While traditional computer transistors are made of silicon, the synaptic transistors used by the researchers are made of graphene, a thin, flexible material that better interfaces with brain tissue, Kireev said.
“One bigger problem with technologies that exist is that these devices are all rigid,” Kireev said. “They’re all built on silicon or other materials that are rigid, inflexible, thick, bulky. This is something that you cannot really have (as) part of the brain, you cannot couple this with biological tissue because your brain doesn’t really like anything rigid.”

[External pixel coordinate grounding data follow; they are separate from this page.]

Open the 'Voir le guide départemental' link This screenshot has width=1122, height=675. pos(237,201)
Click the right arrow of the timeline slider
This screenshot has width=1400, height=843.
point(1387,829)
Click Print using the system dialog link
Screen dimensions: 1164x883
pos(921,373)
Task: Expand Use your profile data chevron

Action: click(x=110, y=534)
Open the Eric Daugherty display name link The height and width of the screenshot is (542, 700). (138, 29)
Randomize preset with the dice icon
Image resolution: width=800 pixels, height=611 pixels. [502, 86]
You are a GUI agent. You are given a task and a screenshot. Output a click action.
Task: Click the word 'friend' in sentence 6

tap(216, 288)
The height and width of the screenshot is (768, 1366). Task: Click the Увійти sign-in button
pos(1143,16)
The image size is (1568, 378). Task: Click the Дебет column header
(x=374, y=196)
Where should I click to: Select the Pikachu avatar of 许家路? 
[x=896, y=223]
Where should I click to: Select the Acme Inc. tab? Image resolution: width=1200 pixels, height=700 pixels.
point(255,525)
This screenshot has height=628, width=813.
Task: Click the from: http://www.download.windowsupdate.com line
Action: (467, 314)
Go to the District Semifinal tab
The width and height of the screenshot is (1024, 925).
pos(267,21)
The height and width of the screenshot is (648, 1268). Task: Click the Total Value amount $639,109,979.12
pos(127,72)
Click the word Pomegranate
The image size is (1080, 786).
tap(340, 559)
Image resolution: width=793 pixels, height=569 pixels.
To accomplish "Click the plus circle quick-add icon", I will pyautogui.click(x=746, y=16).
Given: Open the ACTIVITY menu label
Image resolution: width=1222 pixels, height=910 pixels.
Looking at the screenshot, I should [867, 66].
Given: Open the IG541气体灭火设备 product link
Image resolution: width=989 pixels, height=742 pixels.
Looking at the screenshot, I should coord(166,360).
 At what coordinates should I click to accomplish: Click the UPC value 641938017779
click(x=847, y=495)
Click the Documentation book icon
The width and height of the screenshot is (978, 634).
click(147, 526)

The synaptic transistors also use less energy to transfer signals than existing technologies, Incorvia said, helping devices to increase their efficiency.
“There are a lot of very stringent requirements for using a synaptic artificial synapse properly that will interface with the brain,” Incorvia said. “Another big requirement is the very low energy to switch it to the different synaptic states.”
Research co-author Samuel Liu said the transistors could be used to make computers operate on a neural network.
“A lot of software uses neural networks to try to accomplish things like better phone cameras, facial recognition (and) speech recognition,” said Liu, a Ph.D. student in electrical and computer engineering. “The most immediate goal would be … to implement these functionalities in hardware.”
Kireev said the transistors also use less energy than a real brain synapse does, which could make them compatible with the brain tissue.
“This is what truly gives us the hope that we can actually put it together with the biological tissue,” Kireev said.